[begin Recorded data]

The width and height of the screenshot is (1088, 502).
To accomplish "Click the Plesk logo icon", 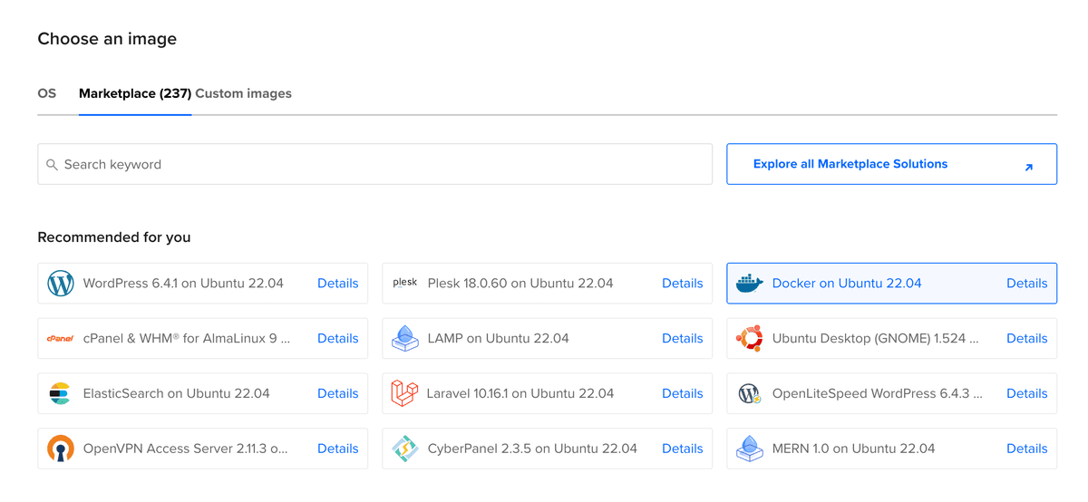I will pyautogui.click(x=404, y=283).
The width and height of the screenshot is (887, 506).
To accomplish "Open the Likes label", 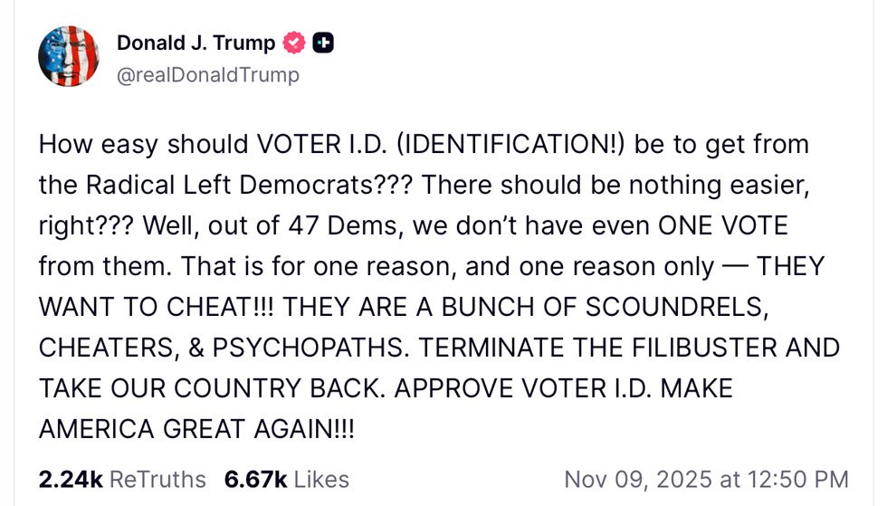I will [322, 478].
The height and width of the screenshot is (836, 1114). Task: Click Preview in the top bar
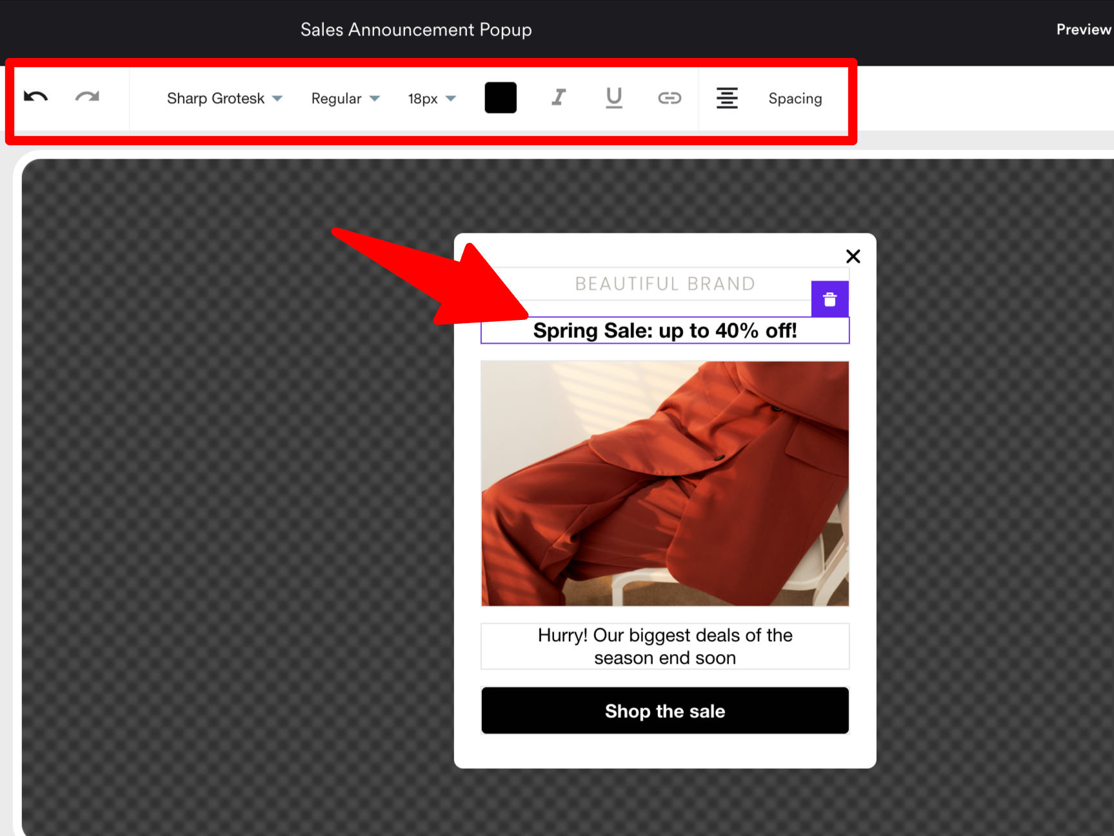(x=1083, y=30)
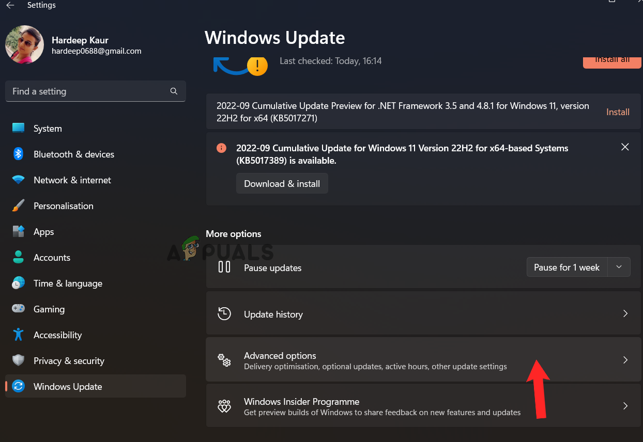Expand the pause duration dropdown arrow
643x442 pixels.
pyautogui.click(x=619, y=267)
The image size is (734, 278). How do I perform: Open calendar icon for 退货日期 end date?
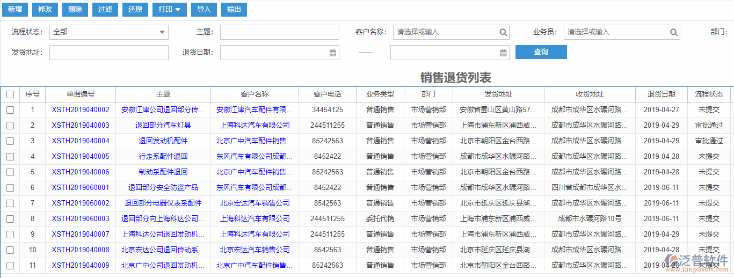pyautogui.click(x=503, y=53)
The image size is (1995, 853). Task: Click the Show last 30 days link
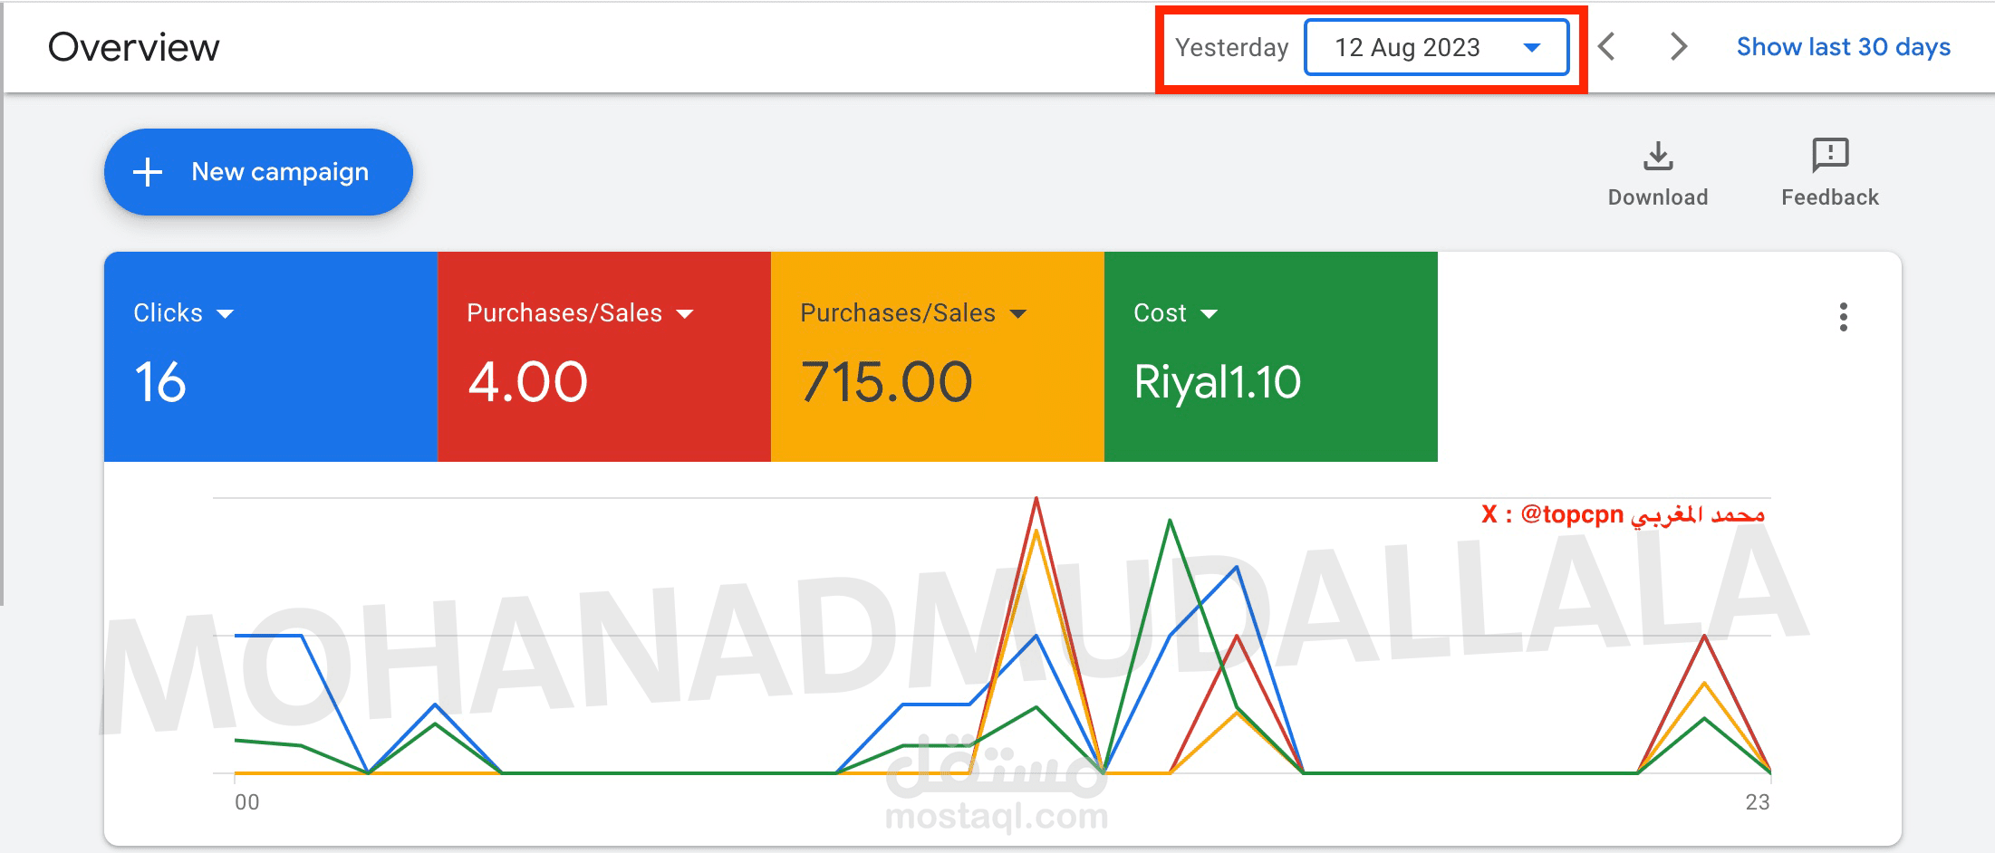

[end Recorded data]

◆ Task prompt: Output the lines from the one containing "The image size is (734, 278)." through the last line as a numbered list, with both ends included and blank lines left out. Leave the pictures out of your answer.

◆ The output:
1. The image size is (734, 278). How do I perform: Open calendar icon for 退货日期 end date?
2. pyautogui.click(x=503, y=53)
3. The image size is (1995, 853). Task: Click the Show last 30 days link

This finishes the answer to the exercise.